I'm trying to segment a stream of bytes that may represent anything (for example, a TCP stream) and send them over multiple (unreliable) links to a receiving system under my control. There, I want to reorder these segments into the order the sending system first received them. See the second ascii image for an example. The resulting tunnel doesn't need to be as reliable as TCP (UDP-ish is fine), but it should handle the fact that multiple inner links are being used (which is not trivial).
Using a header that contains a
sequence number field would solve all problems, but only in an perfect world. If one of the links misbehave and the peers get out of sync (meaning, the receiver will read bytes that it thinks should constitute a header, but don't) some mechanism of resyncing is needed. In regard to UDP, I suppose the major network stacks parse the complete UDP header and make an educated guess on whether it got out of sync, but are there good ways of getting back on track after such failure?
Longer version, use if more details/context is needed:
I'm experimenting with creating a single tunnel on top of several distinct links/tunnels. These links may be unreliable and it doesn't matter how they have been set up: sockets, tun, tap, what have you. The tunnel that I'm creating doesn't care. What it does care about, obviously, is that its customers get a good service, similar to what you would expect from UDP.
I've implemented such a tool on a single, reliable link, as a first version (simply put, I ported the source referenced here to C++):
+------\ TCP /------+ tun socket <---> socket tun +------/ \------+ client server
How this works is simple: the client reads bytes from its tun device and writes them into the socket. Both are simply implemented as performing a Linux read and write on file descriptors. The server does the reverse for receiving. This works full-duplex.
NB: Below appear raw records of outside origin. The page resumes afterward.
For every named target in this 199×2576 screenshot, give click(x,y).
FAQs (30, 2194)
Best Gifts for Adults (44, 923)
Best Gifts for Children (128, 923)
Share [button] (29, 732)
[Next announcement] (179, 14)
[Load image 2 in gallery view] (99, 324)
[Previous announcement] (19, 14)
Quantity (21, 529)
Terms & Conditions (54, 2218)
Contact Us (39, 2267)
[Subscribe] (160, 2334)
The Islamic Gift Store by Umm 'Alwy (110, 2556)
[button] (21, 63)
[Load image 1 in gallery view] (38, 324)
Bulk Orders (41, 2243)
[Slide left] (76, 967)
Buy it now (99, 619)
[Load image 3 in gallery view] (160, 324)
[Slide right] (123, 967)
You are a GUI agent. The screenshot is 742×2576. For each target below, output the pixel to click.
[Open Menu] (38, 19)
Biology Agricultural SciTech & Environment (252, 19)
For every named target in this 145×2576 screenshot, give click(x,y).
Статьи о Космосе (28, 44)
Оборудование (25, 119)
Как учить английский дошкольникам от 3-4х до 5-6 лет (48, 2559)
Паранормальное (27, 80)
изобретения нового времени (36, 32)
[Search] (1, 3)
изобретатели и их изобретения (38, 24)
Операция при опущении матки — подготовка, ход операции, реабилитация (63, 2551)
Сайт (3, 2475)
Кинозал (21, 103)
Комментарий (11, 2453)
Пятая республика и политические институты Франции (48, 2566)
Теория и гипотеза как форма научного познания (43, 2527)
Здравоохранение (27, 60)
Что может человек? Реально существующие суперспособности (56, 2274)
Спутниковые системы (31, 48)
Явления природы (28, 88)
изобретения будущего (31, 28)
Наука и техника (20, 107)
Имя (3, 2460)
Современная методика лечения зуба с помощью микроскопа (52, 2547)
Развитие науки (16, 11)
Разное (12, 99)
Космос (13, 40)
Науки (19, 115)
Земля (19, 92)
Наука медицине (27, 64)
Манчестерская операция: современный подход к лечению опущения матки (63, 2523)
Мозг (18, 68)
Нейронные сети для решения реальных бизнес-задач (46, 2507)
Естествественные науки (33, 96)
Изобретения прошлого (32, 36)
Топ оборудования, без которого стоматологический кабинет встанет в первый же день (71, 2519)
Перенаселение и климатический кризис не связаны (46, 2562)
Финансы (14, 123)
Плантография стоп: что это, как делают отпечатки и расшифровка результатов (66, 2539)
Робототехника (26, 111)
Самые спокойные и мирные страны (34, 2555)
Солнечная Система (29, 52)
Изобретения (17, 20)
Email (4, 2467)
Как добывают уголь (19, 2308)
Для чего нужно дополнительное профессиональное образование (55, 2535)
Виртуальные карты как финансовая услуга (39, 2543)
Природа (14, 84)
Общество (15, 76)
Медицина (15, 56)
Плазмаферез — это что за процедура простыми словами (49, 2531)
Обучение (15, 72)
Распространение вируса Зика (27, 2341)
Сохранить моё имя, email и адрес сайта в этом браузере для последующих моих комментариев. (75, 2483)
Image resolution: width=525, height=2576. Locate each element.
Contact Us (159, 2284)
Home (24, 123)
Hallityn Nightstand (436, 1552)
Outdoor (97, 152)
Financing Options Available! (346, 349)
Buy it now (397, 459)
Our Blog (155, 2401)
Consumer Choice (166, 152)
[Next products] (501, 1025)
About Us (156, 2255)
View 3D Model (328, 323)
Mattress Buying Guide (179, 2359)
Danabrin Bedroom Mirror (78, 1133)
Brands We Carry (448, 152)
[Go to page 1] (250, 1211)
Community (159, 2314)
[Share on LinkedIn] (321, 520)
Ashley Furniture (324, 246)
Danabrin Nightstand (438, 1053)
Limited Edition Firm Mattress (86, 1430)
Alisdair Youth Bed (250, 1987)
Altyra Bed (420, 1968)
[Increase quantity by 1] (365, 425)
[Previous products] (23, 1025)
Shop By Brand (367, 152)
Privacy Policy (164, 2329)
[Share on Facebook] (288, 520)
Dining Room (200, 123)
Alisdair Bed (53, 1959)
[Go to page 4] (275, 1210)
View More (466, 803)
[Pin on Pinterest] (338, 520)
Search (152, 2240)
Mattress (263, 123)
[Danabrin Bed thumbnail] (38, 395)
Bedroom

Noteworthy here is:
- The client and server don't care about what the bytes they operate on represent, they just move them over to the other side. I have to assume that the Linux networking stack is doing smart stuff to understand what the bytes it gets mean, even in case of weird fragmentation.
- The two endpoints implement a very simply protocol, where each bunch of data that is written into the socket is preceded with the amount of bytes that are to be read (again, all this comes from the url above). This is how the endpoints keep track of things (it's only for improving performance, as far as I can see)
Now, instead of the single stream socket, these endpoints will have to talk to each other using multiple links, like:
+----------\ /----------+ | .-- tun1A <---> tun1B --. | tun0A ---- tapA <---> tapB ---- tun0B | '-- socA <---> socB --' | +----------/ \----------+
As there's no easy way of telling whether an endpoint has read a full TCP segment on its tun0 interface, I'm planning to keep regarding everything that comes in on the tun devices simply as a byte stream. I want to send it to the other side using any of the three links, with no regard whatsoever to what the original byte stream represented. This way, a bunch of bytes that originally represented a single TCP segment may be sent to the other side using 4 separate packages. These packages need to be reordered at the receiving end, which is no problem in itself: just add a second field to the one that I already have: a
sequence number, right?.
But, what if the underlying link is unreliable (which it probably is)? If the packages simply get a bit swapped in their payload, I assume, for now, that the networking stack at the receiving side is capable of coping with it. But what if the header gets broken? The endpoint might learn a wrong number of bytes that it should read and the two endpoints go out of sync with no apparent fix.
I've looked at implementing it using acks and timeouts of sorts, but I've not given up hope on a simpler and more elegant approach (remember that the end result doesn't need to be reliable). Some protocols use a reliable out-of-band channel (like TCP) for managing the payload tunnel, but the goal is to purely use the links. Also, even though Linux offers all kinds of cool networking tools (iproute2, netfilter, etc), all of this should be implemented in C/C++ (small concessions may be made here if a little use of those offers a good solution though).
Right now, I'm short on ideas and I'm hoping anyone could propose some other approaches to this problem! If more info is needed do ask, I'm happy to write more :)
*Originally put this question on networkengineering.stackexchange.
I'm thinking about wrapping every single "inner link" as shown in the image above with its own datagram socket wrapper. This socket would (hopefully) guarantee at least that I receive full datagrams so that I don't have to worry about the link breaking in case of truncated messages. It does add quite some overhead though.